Text:
***

Thomas Edison called the Linotype machine the “Eighth Wonder of the World” because of the way it revolutionized the printing industry and therefore the dissemination of information to the general public. Linotype, a hot metal typecasting machine that was invented by Ottmar Mergenthaler, allowed entire lines of metal type (line o’ type) to be cast for printing. This meant that whole pages could be set up line by line rather than letter by letter (a tedious and time-consuming task); books and newspapers could therefore be printed much quicker and on a much larger scale with less manpower. However, as technology continued to grow and change, less than 100 years after its invention Linotype machines became obsolete and worth only what someone would pay for the scrap metal. And yet they are and will always be an integral part of the history of print communication.
Despite technological advances in printing, some people are still trying to save the few remaining Linotype machines from the scrap yard and keep its outdated printing methods alive. A full-feature documentary called Linotype: The Film focuses on some of these people and their stories. These people, however, are not Luddites afraid of new technology. Rather, they see the value in preserving not only Mergenthaler’s ingenious machine, but also print communication history and the art of letterpress printing.

***

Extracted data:

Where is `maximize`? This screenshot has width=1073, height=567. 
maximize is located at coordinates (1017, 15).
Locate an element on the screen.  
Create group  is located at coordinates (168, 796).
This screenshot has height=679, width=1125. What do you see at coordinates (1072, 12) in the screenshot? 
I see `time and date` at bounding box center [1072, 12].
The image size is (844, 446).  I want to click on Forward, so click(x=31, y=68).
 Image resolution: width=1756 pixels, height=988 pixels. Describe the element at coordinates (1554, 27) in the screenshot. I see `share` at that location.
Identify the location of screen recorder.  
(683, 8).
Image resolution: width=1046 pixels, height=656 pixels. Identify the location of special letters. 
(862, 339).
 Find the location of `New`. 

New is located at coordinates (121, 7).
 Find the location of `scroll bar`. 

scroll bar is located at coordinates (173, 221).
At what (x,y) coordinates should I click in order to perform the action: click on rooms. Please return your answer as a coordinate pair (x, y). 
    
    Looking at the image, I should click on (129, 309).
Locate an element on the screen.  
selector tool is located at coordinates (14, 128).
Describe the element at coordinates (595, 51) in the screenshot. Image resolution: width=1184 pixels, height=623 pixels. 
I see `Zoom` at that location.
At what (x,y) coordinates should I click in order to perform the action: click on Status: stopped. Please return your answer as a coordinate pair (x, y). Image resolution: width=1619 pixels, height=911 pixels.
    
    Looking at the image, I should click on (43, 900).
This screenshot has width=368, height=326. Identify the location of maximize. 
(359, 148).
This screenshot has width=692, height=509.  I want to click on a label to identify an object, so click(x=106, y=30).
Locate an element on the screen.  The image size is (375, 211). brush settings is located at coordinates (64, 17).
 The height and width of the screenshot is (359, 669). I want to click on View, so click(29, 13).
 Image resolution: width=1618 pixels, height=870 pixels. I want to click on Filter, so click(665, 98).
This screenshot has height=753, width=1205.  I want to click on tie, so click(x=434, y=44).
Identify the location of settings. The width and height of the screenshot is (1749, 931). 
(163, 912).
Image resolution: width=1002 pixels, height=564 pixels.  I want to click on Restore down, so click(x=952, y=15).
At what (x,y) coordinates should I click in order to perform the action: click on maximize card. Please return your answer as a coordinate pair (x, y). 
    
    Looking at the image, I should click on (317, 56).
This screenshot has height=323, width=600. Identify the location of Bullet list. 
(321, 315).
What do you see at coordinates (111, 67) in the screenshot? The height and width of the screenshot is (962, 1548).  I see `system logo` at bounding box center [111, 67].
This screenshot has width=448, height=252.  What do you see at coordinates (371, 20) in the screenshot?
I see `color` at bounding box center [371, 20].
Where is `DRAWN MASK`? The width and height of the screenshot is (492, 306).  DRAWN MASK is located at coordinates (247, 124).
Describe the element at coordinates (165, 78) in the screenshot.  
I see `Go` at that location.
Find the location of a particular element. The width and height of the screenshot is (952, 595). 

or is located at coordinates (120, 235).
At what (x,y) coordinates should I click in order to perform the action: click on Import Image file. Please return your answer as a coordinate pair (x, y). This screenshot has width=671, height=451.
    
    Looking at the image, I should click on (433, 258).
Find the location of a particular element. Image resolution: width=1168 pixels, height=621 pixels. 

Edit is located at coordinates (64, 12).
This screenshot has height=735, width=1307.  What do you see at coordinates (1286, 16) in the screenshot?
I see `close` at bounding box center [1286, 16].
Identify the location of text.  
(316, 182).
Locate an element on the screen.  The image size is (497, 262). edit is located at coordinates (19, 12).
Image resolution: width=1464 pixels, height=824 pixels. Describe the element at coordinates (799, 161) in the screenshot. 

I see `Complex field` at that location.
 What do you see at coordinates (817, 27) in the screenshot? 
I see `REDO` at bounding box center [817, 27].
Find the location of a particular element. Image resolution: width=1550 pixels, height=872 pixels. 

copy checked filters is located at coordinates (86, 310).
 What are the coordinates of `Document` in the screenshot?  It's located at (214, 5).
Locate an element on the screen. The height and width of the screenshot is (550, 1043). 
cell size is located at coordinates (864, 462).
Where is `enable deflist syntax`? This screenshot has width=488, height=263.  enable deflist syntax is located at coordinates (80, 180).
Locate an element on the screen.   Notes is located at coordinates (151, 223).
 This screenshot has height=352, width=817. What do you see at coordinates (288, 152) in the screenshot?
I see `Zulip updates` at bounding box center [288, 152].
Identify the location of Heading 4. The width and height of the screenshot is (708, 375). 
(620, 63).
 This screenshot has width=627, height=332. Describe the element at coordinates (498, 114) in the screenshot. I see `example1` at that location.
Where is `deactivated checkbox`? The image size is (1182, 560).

***

Task instructions:
a – In one to three sentences, explain why, according to the Linotype text, the machine let books and newspapers be printed faster and on a larger scale.
b – Who invented the Linotype machine, according to the Linotype text?
c – Quote the Linotype text starting with "Thomas Edison called" and going on through "of print communication.".
None of the data is needed for what comes next.

Per-task answers:
a – The Linotype cast entire lines of metal type at once, so whole pages could be set up line by line instead of letter by letter, which was tedious and time-consuming. As a result, books and newspapers could be printed much quicker and on a much larger scale with less manpower.

b – Ottmar Mergenthaler.

c –
Thomas Edison called the Linotype machine the “Eighth Wonder of the World” because of the way it revolutionized the printing industry and therefore the dissemination of information to the general public. Linotype, a hot metal typecasting machine that was invented by Ottmar Mergenthaler, allowed entire lines of metal type (line o’ type) to be cast for printing. This meant that whole pages could be set up line by line rather than letter by letter (a tedious and time-consuming task); books and newspapers could therefore be printed much quicker and on a much larger scale with less manpower. However, as technology continued to grow and change, less than 100 years after its invention Linotype machines became obsolete and worth only what someone would pay for the scrap metal. And yet they are and will always be an integral part of the history of print communication.